You wrote that despite Israel’s successes in various areas, “we have not yet attained peace and quiet,” and that “we will continue to strive for peace.” I ask you, Defense Minister Ya’alon, on this Memorial Day, for a bit of personal soul searching. Have you yourself helped push Israel and its citizens toward “peace and quiet?” Do you really “strive for peace?” Even before you were appointed defense minister, you announced that there is no place for the establishment of a Palestinian state. And specifically this past month, when the peace process ran into difficulties you decided it was the right time to approve the expansion of Jewish settlements in Hebron and violate the status quo there. Furthermore, you decided to approve the expropriation of 984 dunams of private Palestinian land in the Gush Etzion settlement bloc, and to declare them state lands for the purpose of expanding the settlements of Neve Daniel, Elazar, Alon Shvut and the illegal outpost Nativ Ha’Avot. These actions, along with your opinion on the establishment of a Palestinian state, force me to wonder what the word “peace” means to you, and whether you are truly interested in peace. Are you truly interested in leading Israeli citizens toward peace and quiet, or perhaps towards new settlements to be built between as many Palestinian villages as possible?
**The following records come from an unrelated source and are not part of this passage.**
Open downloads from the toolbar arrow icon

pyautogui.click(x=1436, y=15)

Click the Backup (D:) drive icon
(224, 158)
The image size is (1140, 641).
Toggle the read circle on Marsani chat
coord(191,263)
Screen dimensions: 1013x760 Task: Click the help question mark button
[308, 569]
The sad thing is, Mr. Defense Minister, that in order to reach peace and quiet, one must solve the conflict that leaves more and more bereaved families in its wake. It seems as if you and your government are not interested in solving it, but rather “managing” it. And managing it means continuing to impose military control on another people, which inevitably leads to that nation’s resistance, and to the suppression of that resistance, ad nauseam. Continuing to “manage the conflict” will only lead to more deaths and bereaved families.
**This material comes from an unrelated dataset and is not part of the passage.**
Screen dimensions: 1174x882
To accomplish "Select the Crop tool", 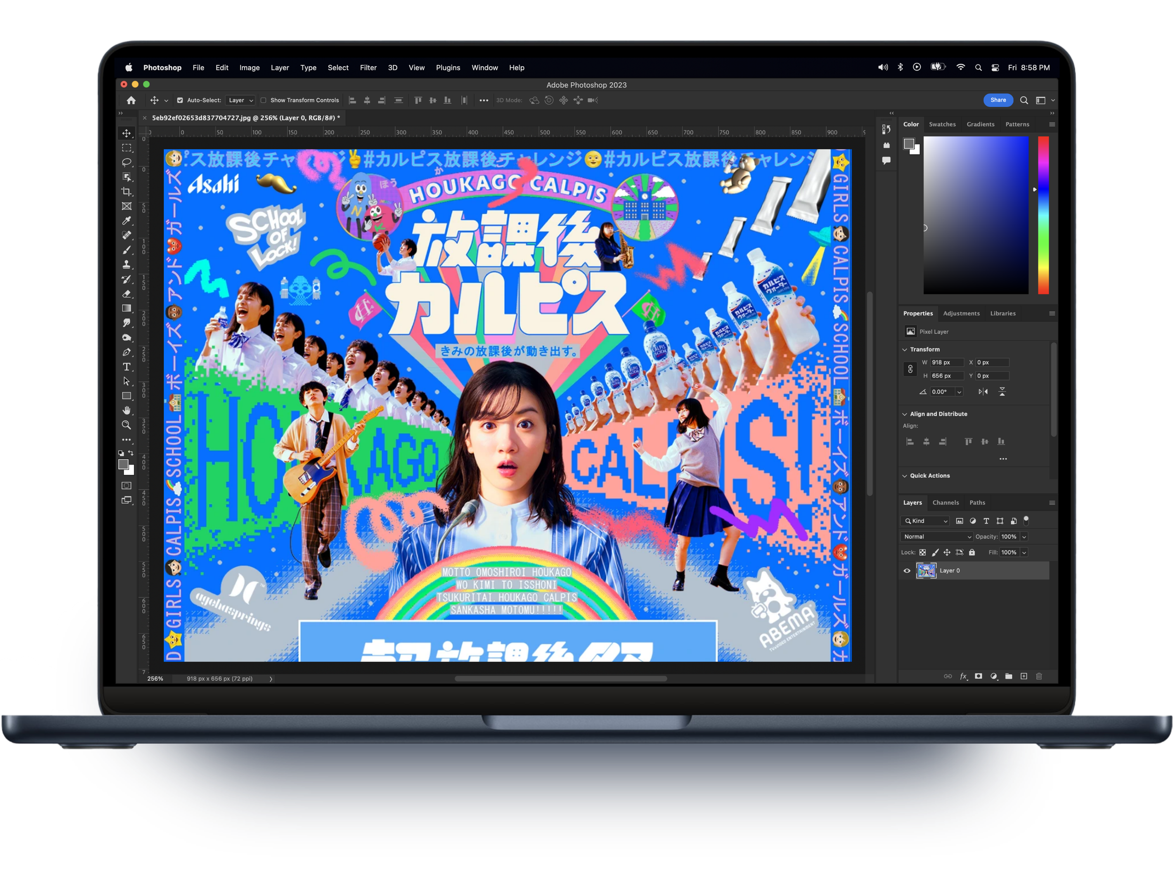I will pyautogui.click(x=126, y=192).
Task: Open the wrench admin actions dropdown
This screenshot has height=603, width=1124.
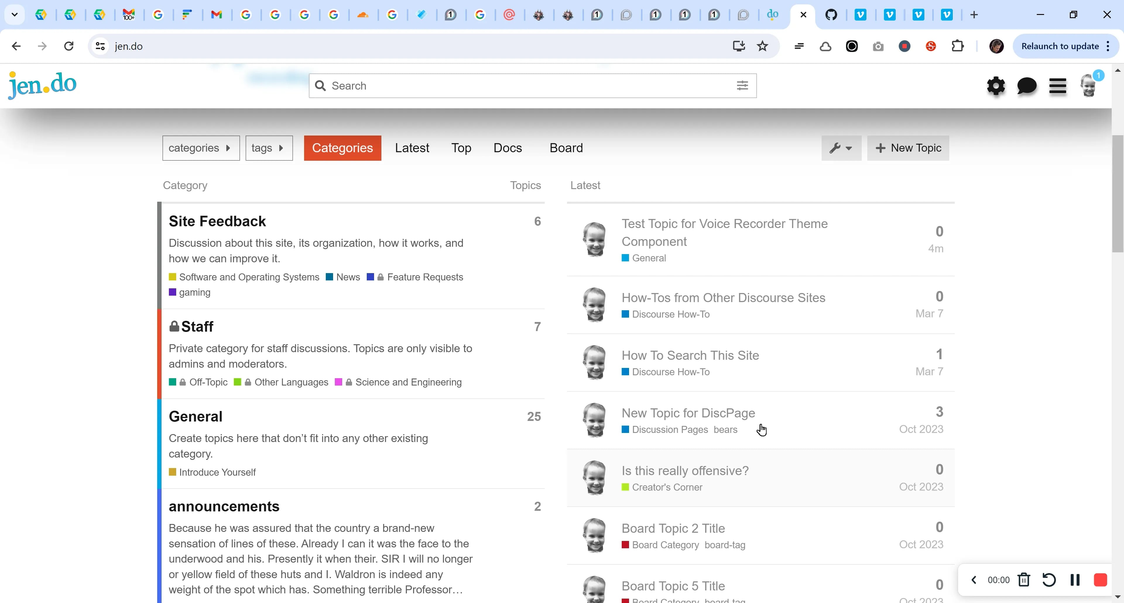Action: click(841, 148)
As defense minister, I am sure that you understand that there is a difference between addressing immediate and long-term risks. In the long term, despite Israel’s success in various fields, continued military control over the Palestinians and the continuation of the conflict are the greatest risks to the security of the citizens of Israel and the future of the state. The firing of rockets from the Gaza Strip at residents of the south, terror attacks on Israeli citizens, resistance by terrorists against IDF soldiers and the tension with Hezbollah in the north are all the result of “managing the conflict” instead of moving toward solving it. Thus, you must show responsibility for the long-term security of the citizens and take steps that will bring about a solution to the conflict. One can argue over the solution, but there is no arguing with taking steps that recognize the right of the Palestinian people to live in this land with us, under an entity that provides them with all the rights and liberties afforded to citizens of a democratic state. These rights and liberties need not come at the expense of the security of Israel’s citizens, but rather to ensure that very security.
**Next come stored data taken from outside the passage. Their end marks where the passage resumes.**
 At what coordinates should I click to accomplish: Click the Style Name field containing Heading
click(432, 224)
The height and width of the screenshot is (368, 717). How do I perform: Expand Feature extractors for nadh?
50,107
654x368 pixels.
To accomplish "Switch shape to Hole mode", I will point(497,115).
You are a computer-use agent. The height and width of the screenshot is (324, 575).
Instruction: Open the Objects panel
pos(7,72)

In your letter, you wrote that the bereaved families paid the “heaviest price of all so that we can continue to live in this country.” But I wonder whether we are all paying the price for the fact that you and your government aren’t willing to pay the price and take brave steps toward bringing peace and quiet. As a bereaved brother, it is important to clarify that I didn’t lose my sister so that “we can continue to live in this country,” but rather because consecutive Israeli governments did not learn to look at the long term, and instead they deepened military control of the Palestinians, expanded the settlements, dashed all hopes for a different reality and preferred “managing the conflict” instead of a solution that will ensure the security of Israel’s citizens.
I will end with the words of Israeli author Yehonatan Geffen: “Until we release ourselves from this colony of ours, we will not have Independence Days, only Memorial Days.”
Lior Ben Eliahu’s sister, Tamar Ben Eliahu, was murdered in a bus bombing in Jerusalem on June 11, 2003.